As of October 1, 2022, we had approximately $965,000 in cash and our working capital was approximately $3,994,000, compared with approximately $1,698,000 in cash and working capital of $4,326,000 at January 1, 2022. The decrease in cash is primarily due to the use of funds to purchase ingredients during the period, due to management's decision to purchase certain key ingredients in advance of production needs to ensure an adequate supply and to prevent future production disruptions.
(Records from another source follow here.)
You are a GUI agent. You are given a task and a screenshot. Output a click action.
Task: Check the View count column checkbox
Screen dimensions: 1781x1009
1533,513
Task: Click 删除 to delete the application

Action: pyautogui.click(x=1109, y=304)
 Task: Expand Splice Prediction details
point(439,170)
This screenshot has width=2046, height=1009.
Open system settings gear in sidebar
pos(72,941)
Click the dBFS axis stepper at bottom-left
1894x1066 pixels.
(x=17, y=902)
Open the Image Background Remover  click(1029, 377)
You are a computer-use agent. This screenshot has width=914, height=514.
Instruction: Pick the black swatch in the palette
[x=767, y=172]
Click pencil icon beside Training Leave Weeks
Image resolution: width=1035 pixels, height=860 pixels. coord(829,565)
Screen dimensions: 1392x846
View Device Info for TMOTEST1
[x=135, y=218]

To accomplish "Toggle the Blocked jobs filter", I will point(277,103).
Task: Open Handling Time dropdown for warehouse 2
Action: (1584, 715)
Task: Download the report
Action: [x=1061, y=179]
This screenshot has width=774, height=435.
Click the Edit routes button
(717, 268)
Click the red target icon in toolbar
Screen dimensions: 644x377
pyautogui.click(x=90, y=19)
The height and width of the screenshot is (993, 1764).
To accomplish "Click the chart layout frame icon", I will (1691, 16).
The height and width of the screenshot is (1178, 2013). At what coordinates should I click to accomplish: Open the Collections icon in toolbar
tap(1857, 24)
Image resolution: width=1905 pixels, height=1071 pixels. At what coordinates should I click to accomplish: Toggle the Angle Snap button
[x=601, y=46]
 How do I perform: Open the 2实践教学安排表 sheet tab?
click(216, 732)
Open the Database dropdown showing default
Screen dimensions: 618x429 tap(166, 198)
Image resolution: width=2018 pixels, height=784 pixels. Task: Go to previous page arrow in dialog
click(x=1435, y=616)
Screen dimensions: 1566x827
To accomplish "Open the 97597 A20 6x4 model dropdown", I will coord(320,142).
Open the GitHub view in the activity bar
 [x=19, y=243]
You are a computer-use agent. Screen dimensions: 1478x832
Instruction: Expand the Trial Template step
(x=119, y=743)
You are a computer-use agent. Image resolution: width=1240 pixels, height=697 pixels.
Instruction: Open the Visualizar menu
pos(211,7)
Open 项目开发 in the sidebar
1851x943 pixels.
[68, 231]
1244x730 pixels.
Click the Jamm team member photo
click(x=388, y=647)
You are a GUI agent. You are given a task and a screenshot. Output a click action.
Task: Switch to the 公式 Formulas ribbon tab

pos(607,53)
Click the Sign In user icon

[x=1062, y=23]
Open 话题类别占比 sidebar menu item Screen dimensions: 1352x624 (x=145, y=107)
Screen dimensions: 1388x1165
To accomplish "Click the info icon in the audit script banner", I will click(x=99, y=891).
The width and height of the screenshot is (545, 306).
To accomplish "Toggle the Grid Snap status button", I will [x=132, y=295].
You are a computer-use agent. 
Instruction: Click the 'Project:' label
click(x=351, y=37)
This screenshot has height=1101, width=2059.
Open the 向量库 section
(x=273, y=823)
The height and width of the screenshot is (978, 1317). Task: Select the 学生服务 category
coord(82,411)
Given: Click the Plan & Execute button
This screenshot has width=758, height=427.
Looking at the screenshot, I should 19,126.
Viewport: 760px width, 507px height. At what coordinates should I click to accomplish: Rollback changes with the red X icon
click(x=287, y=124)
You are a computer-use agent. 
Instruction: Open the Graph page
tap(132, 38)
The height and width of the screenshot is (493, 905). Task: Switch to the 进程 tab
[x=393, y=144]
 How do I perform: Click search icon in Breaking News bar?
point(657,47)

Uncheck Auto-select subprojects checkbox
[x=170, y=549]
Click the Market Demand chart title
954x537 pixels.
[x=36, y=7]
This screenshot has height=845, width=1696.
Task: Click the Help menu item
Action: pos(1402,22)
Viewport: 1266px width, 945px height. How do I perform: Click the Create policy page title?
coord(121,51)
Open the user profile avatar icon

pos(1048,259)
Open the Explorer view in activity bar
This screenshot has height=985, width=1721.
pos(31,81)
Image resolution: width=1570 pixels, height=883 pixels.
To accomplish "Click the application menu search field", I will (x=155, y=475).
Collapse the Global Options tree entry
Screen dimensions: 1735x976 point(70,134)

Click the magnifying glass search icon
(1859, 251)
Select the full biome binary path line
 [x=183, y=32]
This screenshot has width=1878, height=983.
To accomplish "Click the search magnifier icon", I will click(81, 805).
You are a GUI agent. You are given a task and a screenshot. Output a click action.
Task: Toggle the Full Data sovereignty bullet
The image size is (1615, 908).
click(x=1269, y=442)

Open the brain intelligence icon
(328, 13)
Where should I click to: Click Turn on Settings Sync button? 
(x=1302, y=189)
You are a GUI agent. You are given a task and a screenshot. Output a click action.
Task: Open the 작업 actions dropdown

The following table summarizes our cash flows for the periods presented:

Thirty-nine           Thirty-nine
                                                         Weeks ended           Weeks ended
                                                       October 1, 2022       October 2, 2021

Net cash (used in) provided by operating activities $ (733,000 ) $ 1,500,000 Net cash provided by investing activities

                             -                50,000
Net increase in cash and cash equivalents                      (733,000 )           1,550,000




Net cash used in operating activities for the thirteen weeks ended October 1, 2022 was $733,000 compared to $1,500,000 provided by operating activities for the thirteen weeks ended October 2, 2021. Net cash used in operating activities for the thirty-nine weeks ended October 1, 2022 was primarily a result of a net loss of $195,000, SBA loan forgiveness of $165,000, an increase in inventories of $820,000, deferred taxes of $133,000 and a non-cash lease expense of $6,000, offset by a decrease in accounts receivable of $146,000, an increase in accounts payable and accrued expenses of $385,000, and a decrease in prepaid expenses and other current assets of $42,000. The significant increase in inventories during the period is due to management's decision to purchase certain key ingredients in advance of production needs to ensure an adequate supply and to prevent future production disruptions.

We believe our existing cash on hand at October 1, 2022, existing working capital and the cash flows expected from operations, will be sufficient to support our operating and capital requirements during the next twelve months.





Inflation and Seasonality


We do not believe that our operating results have been materially affected by inflation during 2020 and 2021.However, beginning in 2022, due to substantial increases in ingredient, packaging, freight, and co-packing expenses, we are now experiencing negative effects on our operations from inflation. While we do believe that certain of these costs and expenses will return to their previous lower levels, there is no assurance that they will do so. Our business is subject to minimal seasonal variations with slightly increased sales historically in the second and third quarters of the fiscal year.

Off-balance Sheet Arrangements





None.



Contractual Obligations


We had no material contractual obligations as of October 1, 2022.

Recently Issued Accounting Standards

See Note 2 to the unaudited condensed financial statements included in Part I, Item 1, Financial Statements, of this Quarterly Report on Form 10-Q.